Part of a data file
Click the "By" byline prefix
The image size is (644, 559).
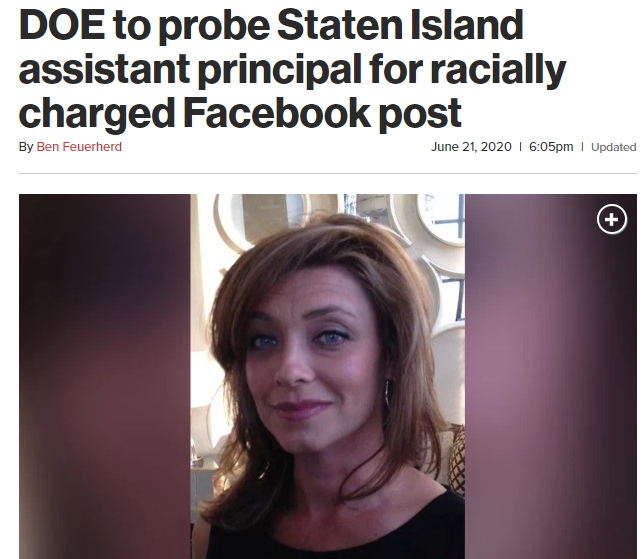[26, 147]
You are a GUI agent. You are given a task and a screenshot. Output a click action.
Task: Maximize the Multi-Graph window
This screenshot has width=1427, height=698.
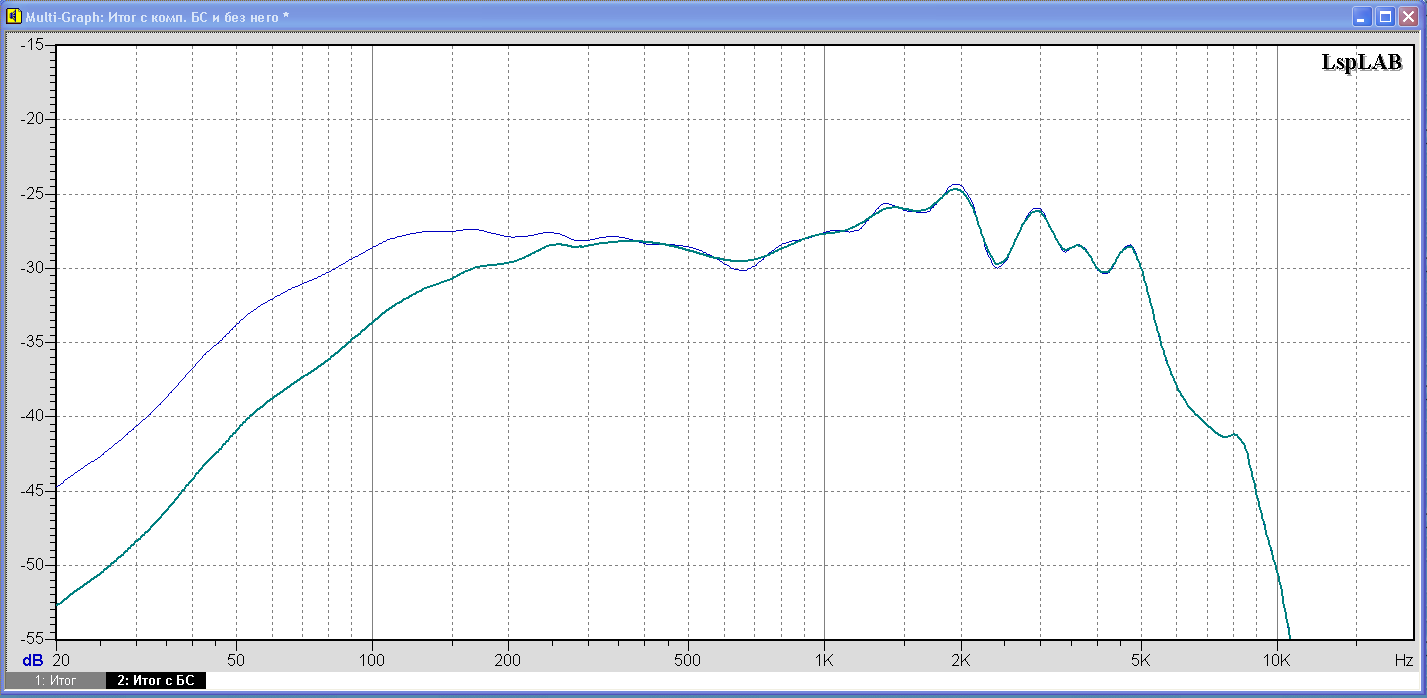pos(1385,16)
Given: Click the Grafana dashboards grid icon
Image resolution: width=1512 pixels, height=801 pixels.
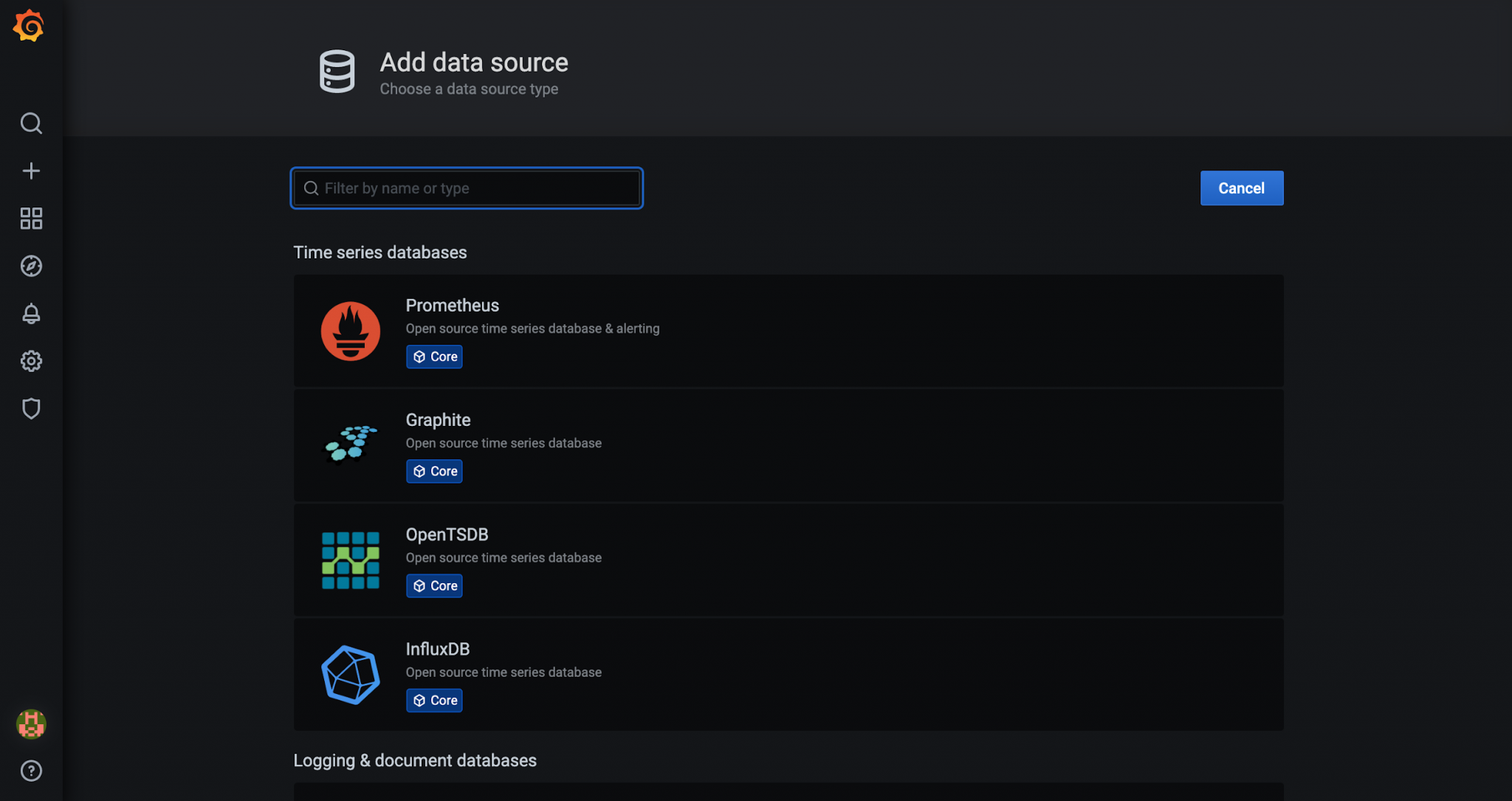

→ **PROBLEM TO WORK ON**: Which lines in the data contain the string "screenshot"? Find and copy each of them in full.

→ **EXPECTED OUTPUT**:
You are a GUI agent. You are given a task and a screenshot. Output a click action.
This screenshot has width=1427, height=698.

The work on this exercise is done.